La « loi des débouchés » de l’économiste français Jean-Baptiste Say (encore appelée Loi de Say), développée dans le livre I, au chapitre XV: « Des débouchés », de son Traité d'économie politique (1803), peut se résumer en trois phrases : « c’est la production qui ouvre des débouchés aux produits »; « l’achat d’un produit ne peut être fait qu’avec la valeur d’un autre » ; « un produit terminé offre, dès cet instant, un débouché à d’autres produits pour tout le montant de sa valeur. »
Derrière l'extrême simplicité de son énonciation, celle-ci touche à de nombreux domaines et s'avère d'une telle richesse conceptuelle, qu'elle peut recevoir constamment de nouvelles interprétations. De nos jours encore - signe de fécondité - la « théorie de l'offre » ou de « politique de l'offre » sont ses avatars contemporains.
Sommaire |
La loi en résumé
Primauté de la production sur la consommation, rôle de l'entrepreneur
Puisque l'argent ne sert que d'« interface » entre deux biens (on vend pour pouvoir acheter autre chose), c'est le produit qui est à la source de tout échange et la production - et non la consommation - qui est le moteur de l'économie. Plutôt que de stimuler l'offre, la demande des produits en général est d'autant plus vive que la production est plus active.
Le marché voir apparaître tous les jours de nouveaux intervenants : de nouvelles entreprises, de nouvelles activités, de nouveaux produits, de nouveaux métiers, de nouveaux services, de nouvelles façons de produire ou de vendre. Ces apparitions ont pour objectifs de convaincre de nouveaux consommateurs d'utiliser et d'acheter. Aussi, les prévisions de l'offre se réalisent parce que la demande est présente au rendez-vous. En d'autres termes, cela signifie que la production distribue du pouvoir d'achat (salaires des ouvriers et des employés, rémunérations des cadres et des dirigeants, profits du capitaliste, etc.) et c'est avec ce pouvoir d'achat, qui est la rémunération de la fabrication d'un produit, que l'on achète d'autres produits.

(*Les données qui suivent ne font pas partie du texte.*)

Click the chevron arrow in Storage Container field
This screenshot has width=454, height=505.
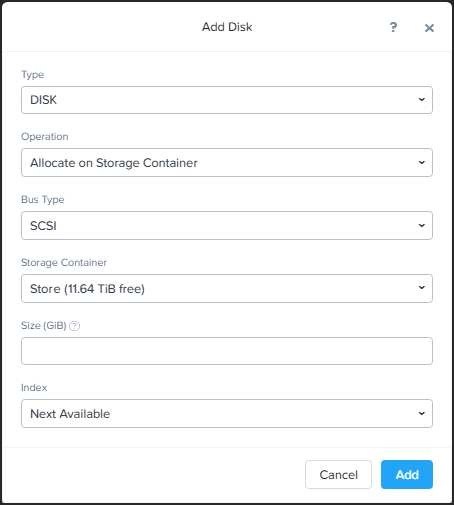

Ainsi, plus les producteurs sont nombreux et les produits abondants, c'est-à-dire plus il y a eu de pouvoir d'achat distribué sous forme de salaires, et plus les débouchés sont faciles et variés. Cela lie les producteurs les uns aux autres. Une bonne récolte, par exemple, qui se vend bien, n'est pas favorable seulement aux agriculteurs mais aussi aux marchands de tous les autres produits que vont consommer les agriculteurs ; tous les secteurs de l'activité humaine sont interconnectés.

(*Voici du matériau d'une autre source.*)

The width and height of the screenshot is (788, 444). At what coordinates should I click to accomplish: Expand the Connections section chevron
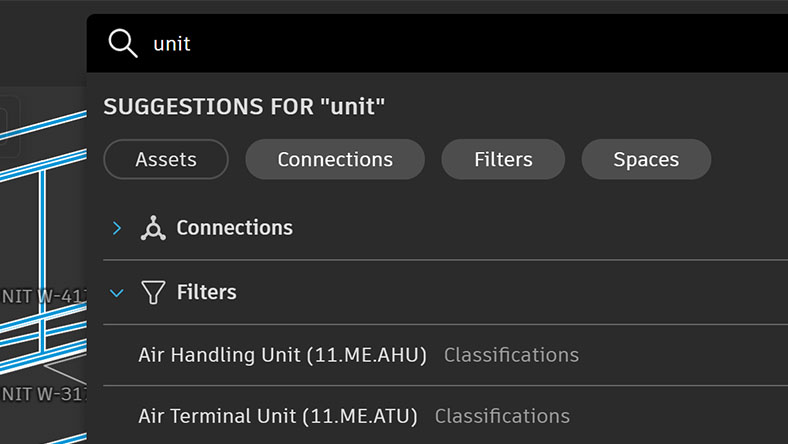[x=117, y=228]
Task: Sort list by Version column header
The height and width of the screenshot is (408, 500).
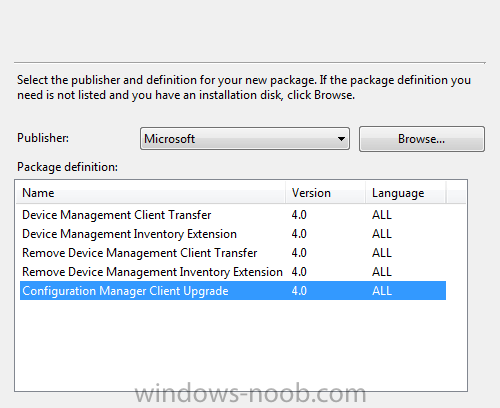Action: [326, 193]
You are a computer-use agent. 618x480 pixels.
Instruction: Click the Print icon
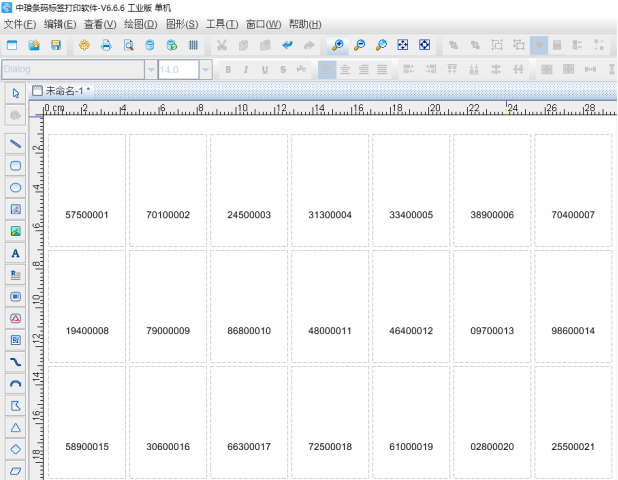click(x=106, y=45)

Neutralité de la monnaie, laissez-faire, équilibre
L'argent n'est là que pour faciliter l'échange. Ce n'est rien d'autre qu'un intermédiaire pratique, le « véhicule » de la valeur. C'est même une sorte de voile qui risque de masquer la réalité, à savoir que les échanges terminés, il se trouve toujours qu'on a finalement payé des produits avec des produits.

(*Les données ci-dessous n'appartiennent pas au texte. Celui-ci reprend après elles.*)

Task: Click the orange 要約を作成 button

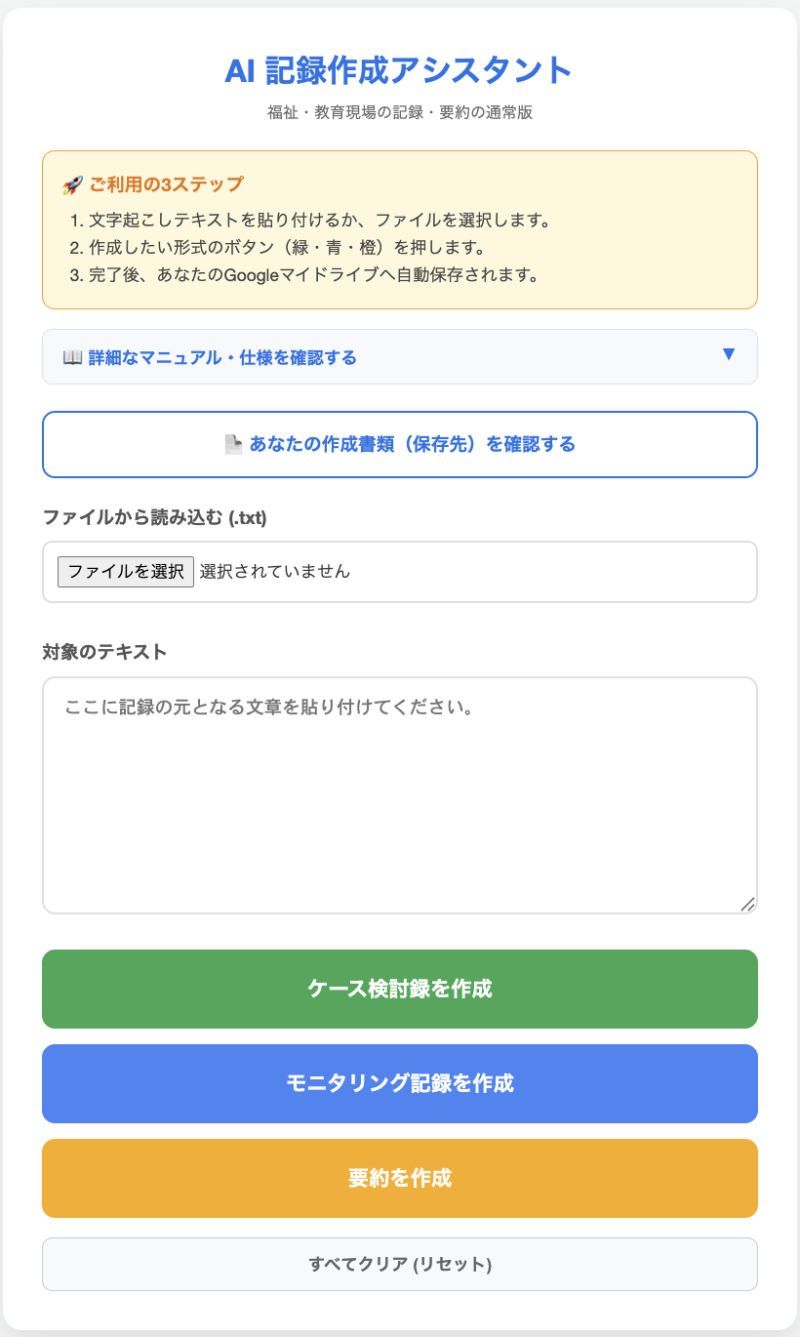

Cependant, il ne faut pas qu'il existe des entraves sur le marché. Par exemple, le gouvernement ne doit pas modifier le jeu du calcul des entrepreneurs (taux d'intérêt ou règlementations). Sinon, l'offre ne rencontre plus la demande. Et, ceci a des effets négatifs sur l'emploi. Le non-inteventionnisme est le meilleur moyen de trouver un équilibre que toute politique ne peut que fragiliser ou mettre en péril.
Le marché n'est pas un jeu à somme nulle : intérêt bien compris, libre-échange et concorde
Tout étant lié, dans une économie bien comprise, chacun, du haut en bas de l'échelle, est intéressé à la prospérité de tous.
Ce qui est vrai à l'intérieur d'un pays d'individu à individu est vrai aussi dans le domaine international de nation à nation : une nation a toujours intérêt à ce que les nations voisines soient prospères. Cela renverse totalement l'affirmation des grands moralistes qui, comme La Fontaine et Voltaire, entre autres, estimaient qu'« un pays ne peut gagner sans qu'un autre perde ». (Dictionnaire philosophique). Say prendra le contre-pied de cette maxime et proclamera : « La théorie des débouchés, en montrant que les intérêts des hommes et des nations ne sont point en opposition les uns avec les autres, répandra nécessairement des semences de concorde et de paix ».
Enrichir un individu aux dépens d'un autre, c'est du transfert de richesse, non de la création ; le marché est le seul vrai créateur de valeur.
Dans le texte
«L'homme, dont l'industrie s'applique à donner de la valeur aux choses en leur créant un usage quelconque, ne peut espérer que cette valeur sera appréciée et payée, que là où d'autres hommes auront les moyens d'en faire l'acquisition. Ces moyens, en quoi consistent-ils? En d'autres valeurs, d'autres produits, fruits de leur industrie, de leurs capitaux, de leurs terres : d'où il résulte, quoiqu'au premier aperçu cela semble un paradoxe, que c'est la production qui ouvre des débouchés aux produits. »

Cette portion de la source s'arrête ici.